Task requirements: Arrange every line of the data below as a numbered list, omitting blank lines. Leave the pictures out of the list.

Data for locating visible targets:
- - -

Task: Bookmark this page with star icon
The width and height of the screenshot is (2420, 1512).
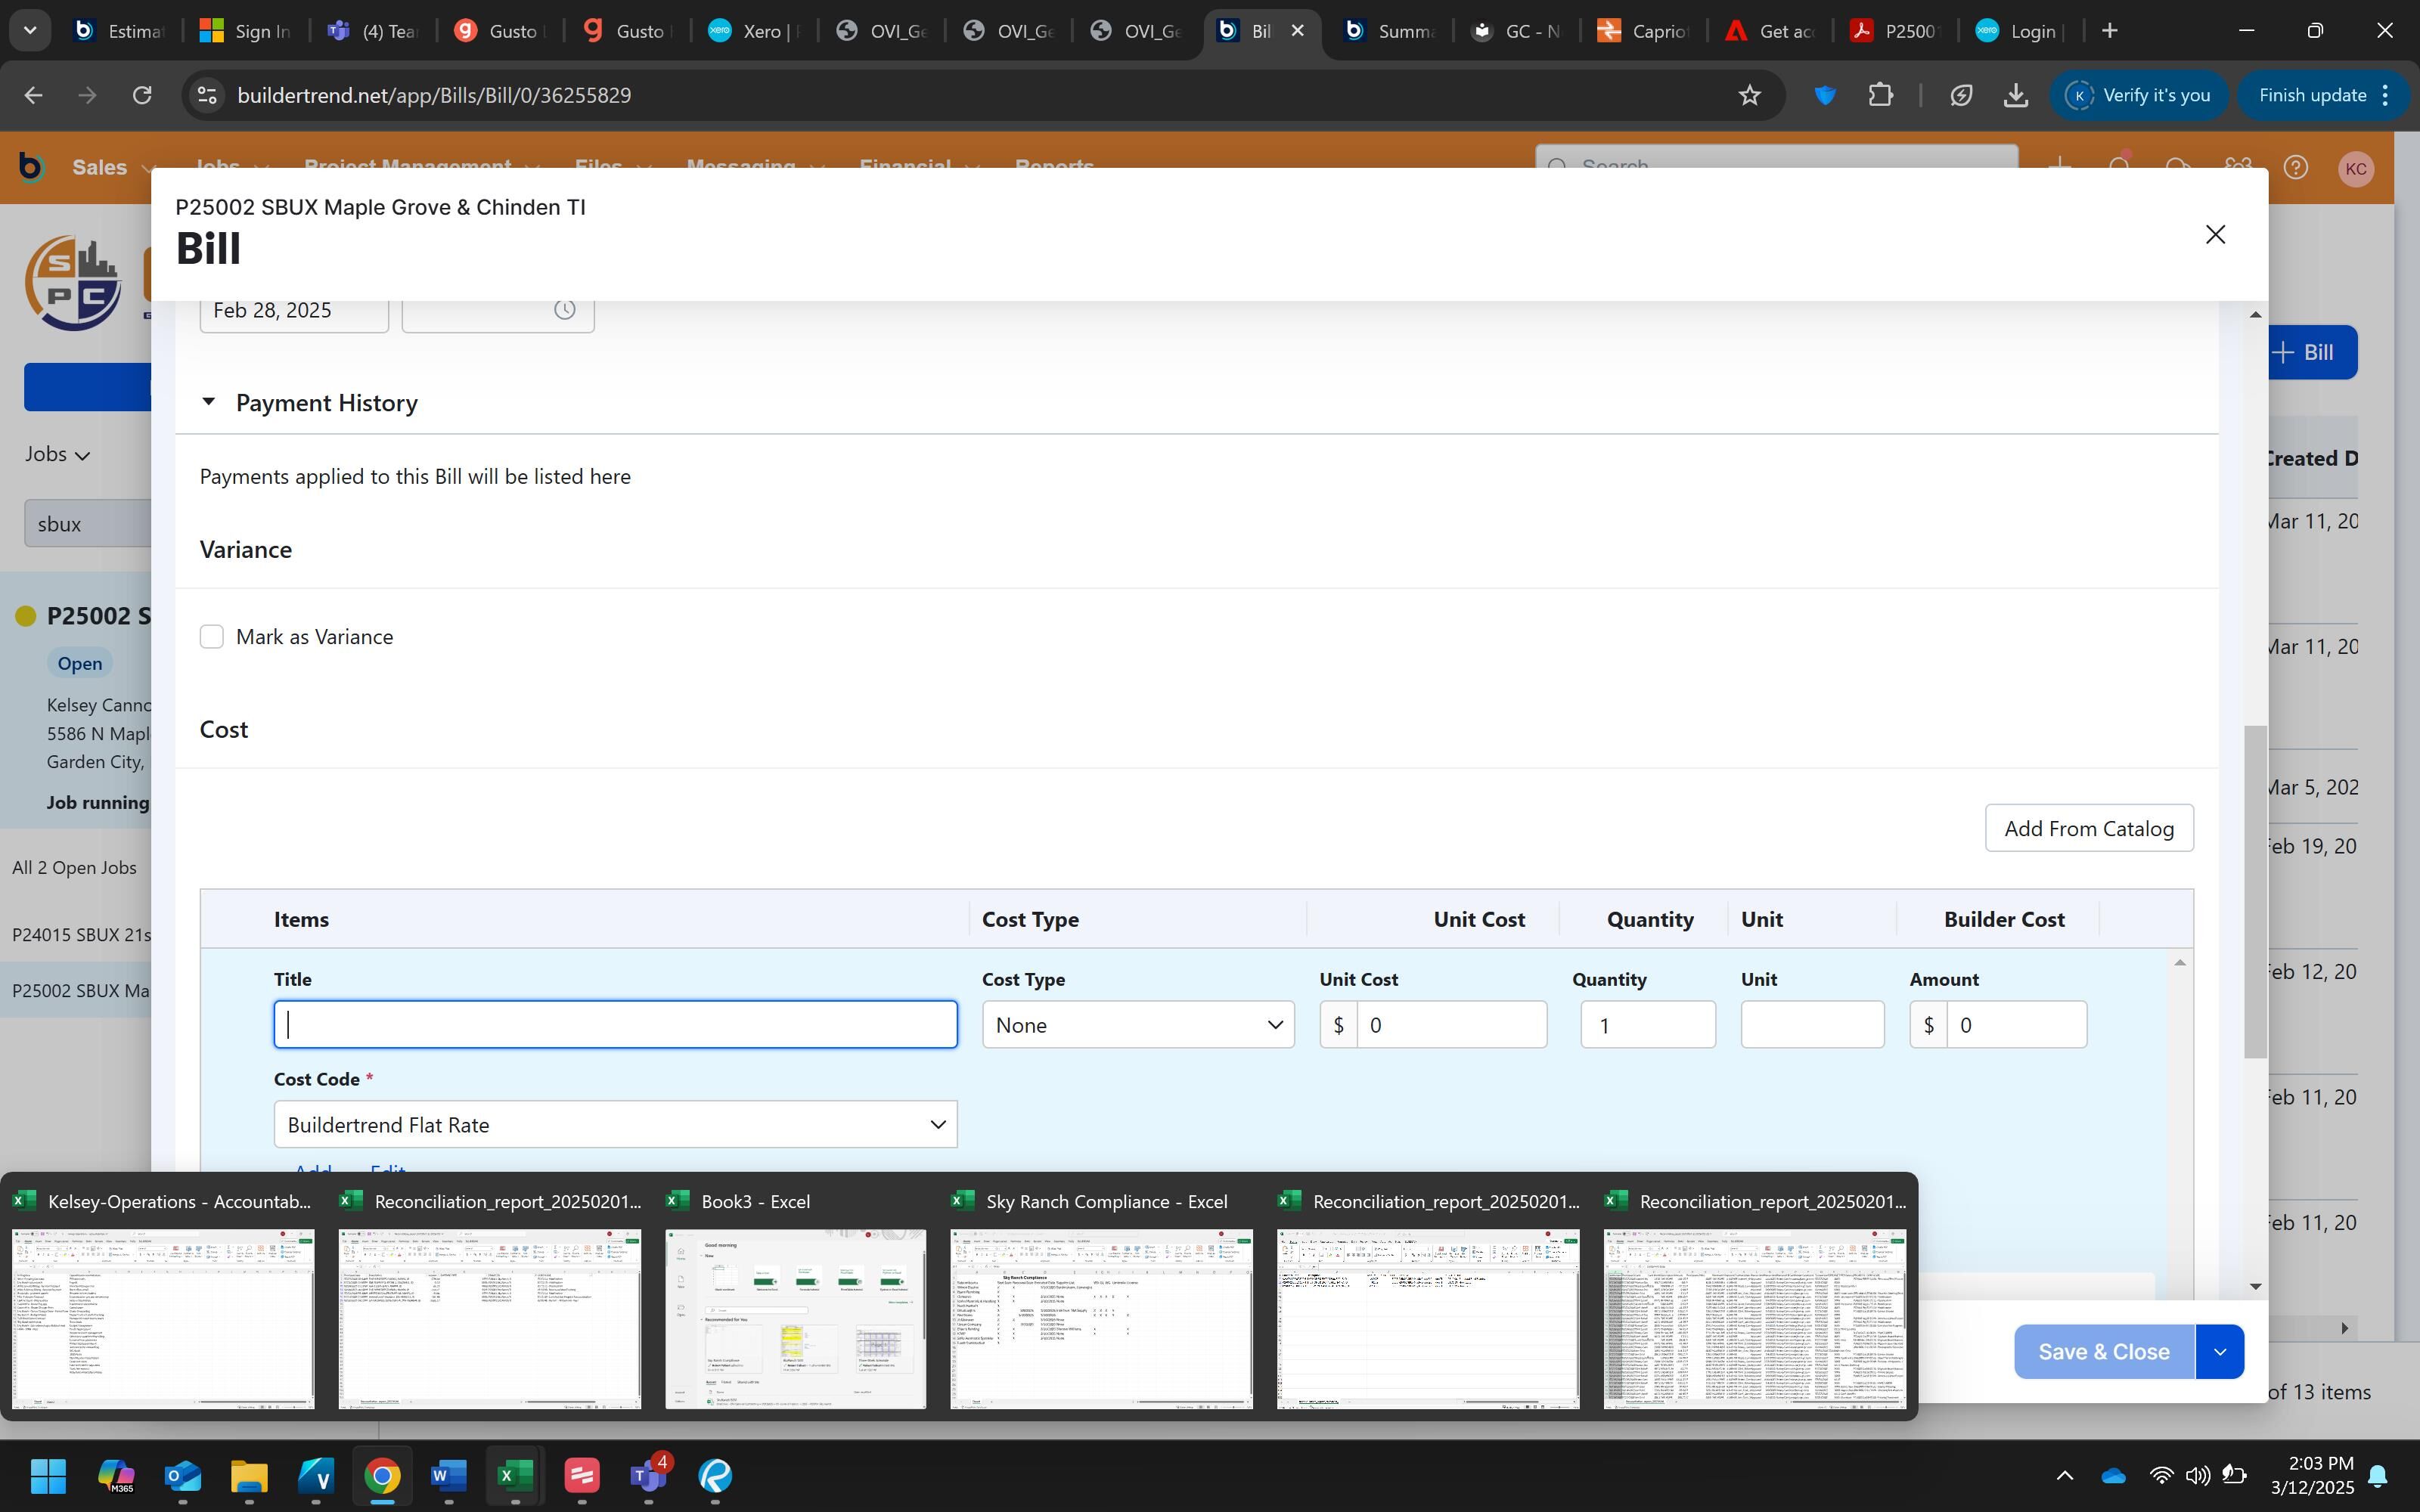Action: (1749, 95)

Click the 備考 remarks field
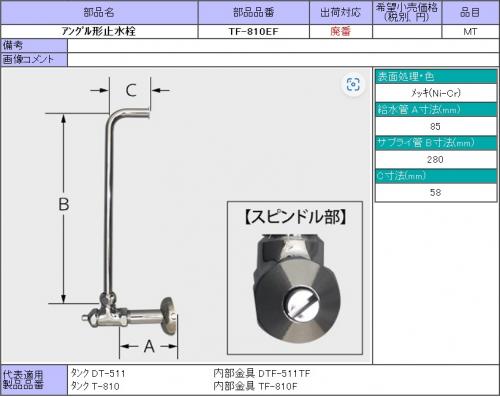coord(283,45)
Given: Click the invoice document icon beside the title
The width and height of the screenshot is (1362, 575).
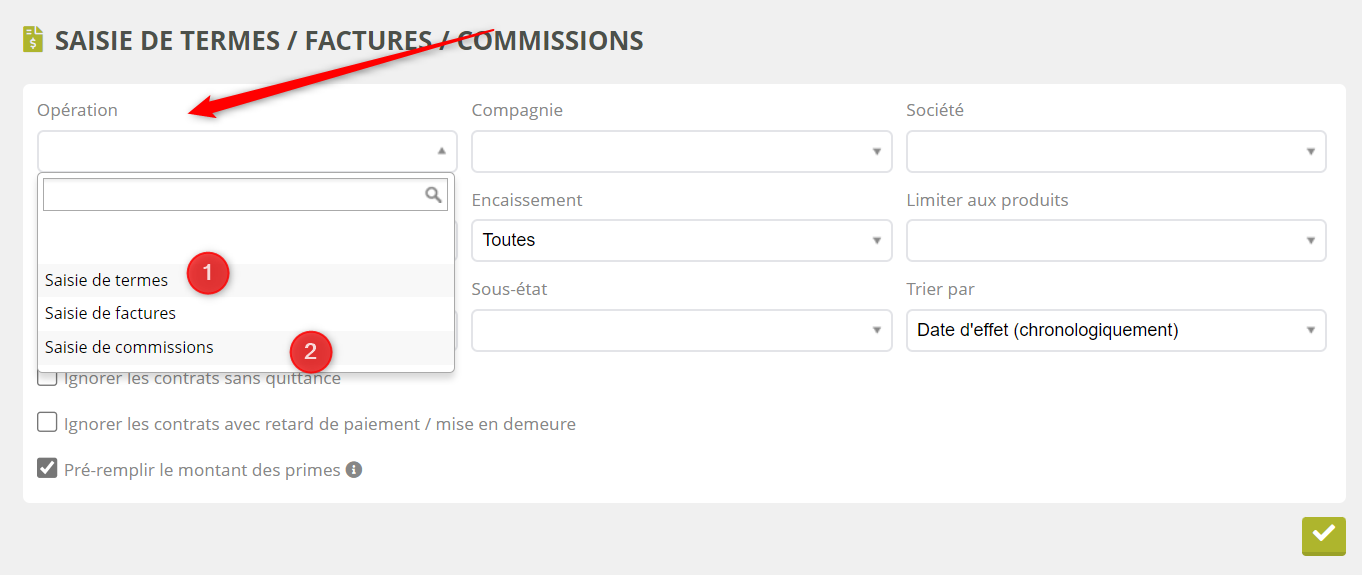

- - -

Response for this exercise:
1. Task: Bookmark this page with star icon
2. The width and height of the screenshot is (2420, 1512).
3. Action: (1749, 95)
4. Click the 備考 remarks field
5. coord(283,45)
6. Given: Click the invoice document icon beside the title
7. The width and height of the screenshot is (1362, 575).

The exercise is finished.